(Pixel coordinate grounding data)
= = = = =
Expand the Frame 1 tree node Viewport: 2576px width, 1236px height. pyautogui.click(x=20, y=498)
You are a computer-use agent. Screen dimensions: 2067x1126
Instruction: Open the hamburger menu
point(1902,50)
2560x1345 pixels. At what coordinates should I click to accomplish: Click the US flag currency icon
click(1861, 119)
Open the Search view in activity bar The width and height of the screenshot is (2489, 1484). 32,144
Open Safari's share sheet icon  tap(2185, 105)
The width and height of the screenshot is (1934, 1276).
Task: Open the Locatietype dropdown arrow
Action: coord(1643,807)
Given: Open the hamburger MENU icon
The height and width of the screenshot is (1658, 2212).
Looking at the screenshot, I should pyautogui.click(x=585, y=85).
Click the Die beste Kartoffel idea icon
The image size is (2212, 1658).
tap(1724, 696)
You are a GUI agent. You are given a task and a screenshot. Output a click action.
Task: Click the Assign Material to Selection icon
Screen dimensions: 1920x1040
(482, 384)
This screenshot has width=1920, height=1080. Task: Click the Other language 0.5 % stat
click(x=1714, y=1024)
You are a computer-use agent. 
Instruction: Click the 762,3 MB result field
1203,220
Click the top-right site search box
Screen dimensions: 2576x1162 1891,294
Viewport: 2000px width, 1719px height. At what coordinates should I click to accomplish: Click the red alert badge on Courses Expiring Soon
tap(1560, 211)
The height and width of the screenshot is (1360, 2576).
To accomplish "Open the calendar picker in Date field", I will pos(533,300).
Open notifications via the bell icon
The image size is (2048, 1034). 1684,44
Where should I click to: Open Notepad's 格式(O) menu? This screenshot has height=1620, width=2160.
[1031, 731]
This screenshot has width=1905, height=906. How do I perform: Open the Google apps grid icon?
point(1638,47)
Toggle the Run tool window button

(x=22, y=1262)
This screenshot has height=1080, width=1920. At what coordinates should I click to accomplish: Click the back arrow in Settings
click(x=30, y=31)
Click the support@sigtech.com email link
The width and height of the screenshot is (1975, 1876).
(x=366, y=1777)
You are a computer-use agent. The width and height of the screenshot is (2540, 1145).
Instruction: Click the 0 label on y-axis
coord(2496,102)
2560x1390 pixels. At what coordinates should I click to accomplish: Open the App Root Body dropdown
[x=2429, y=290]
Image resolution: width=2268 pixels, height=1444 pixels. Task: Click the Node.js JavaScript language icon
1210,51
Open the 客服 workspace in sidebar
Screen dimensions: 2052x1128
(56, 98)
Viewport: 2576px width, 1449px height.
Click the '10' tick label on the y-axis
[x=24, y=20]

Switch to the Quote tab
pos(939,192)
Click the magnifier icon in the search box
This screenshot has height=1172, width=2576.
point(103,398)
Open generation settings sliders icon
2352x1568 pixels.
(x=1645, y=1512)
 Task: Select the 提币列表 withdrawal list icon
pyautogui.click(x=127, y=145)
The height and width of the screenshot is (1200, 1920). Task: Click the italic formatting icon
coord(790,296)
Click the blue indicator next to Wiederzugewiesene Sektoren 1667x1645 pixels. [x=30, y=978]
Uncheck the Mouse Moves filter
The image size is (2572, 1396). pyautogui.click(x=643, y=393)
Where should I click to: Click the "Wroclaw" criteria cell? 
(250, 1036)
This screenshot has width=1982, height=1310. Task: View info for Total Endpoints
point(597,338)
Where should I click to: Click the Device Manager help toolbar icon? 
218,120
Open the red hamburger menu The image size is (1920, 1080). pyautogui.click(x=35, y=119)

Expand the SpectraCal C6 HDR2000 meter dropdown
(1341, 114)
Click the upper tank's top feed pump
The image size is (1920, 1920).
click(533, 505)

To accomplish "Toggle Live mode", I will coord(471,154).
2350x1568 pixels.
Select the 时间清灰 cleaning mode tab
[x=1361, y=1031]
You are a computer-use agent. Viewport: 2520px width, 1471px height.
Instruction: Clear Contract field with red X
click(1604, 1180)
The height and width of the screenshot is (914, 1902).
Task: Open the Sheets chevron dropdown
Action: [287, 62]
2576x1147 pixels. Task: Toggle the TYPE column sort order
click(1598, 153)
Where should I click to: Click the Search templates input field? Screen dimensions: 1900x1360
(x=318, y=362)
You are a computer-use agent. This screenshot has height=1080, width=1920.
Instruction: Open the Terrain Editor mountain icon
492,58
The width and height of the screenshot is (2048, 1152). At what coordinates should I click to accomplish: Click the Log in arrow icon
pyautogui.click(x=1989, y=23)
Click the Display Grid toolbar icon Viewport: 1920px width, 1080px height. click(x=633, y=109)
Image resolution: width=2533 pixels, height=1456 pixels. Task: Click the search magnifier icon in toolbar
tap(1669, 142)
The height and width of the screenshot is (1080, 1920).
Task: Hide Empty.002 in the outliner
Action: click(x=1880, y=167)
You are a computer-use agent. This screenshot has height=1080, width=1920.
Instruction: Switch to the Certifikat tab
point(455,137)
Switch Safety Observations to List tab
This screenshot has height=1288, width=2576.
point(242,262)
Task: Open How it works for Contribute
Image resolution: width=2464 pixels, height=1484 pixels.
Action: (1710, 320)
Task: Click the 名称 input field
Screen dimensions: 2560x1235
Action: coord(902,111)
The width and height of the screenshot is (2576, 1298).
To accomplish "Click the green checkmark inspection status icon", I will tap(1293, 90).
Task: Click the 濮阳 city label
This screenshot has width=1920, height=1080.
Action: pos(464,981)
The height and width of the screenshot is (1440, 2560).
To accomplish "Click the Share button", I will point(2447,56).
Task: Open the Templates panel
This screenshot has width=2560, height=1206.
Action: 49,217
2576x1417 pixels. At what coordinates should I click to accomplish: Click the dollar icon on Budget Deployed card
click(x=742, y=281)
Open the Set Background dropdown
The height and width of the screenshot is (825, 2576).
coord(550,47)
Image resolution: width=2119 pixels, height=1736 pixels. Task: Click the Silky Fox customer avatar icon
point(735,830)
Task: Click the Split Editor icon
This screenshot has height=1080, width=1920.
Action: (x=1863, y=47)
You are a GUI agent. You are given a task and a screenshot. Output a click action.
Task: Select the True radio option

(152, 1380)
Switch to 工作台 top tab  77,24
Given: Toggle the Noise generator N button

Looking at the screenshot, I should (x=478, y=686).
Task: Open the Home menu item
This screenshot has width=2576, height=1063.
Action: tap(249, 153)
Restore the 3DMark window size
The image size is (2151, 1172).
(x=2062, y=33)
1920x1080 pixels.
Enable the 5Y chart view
= = = = =
What is needed -> Only one thing belongs in the answer: the number of lines of the data that contain the string "computer".

Solution to the exercise -> 6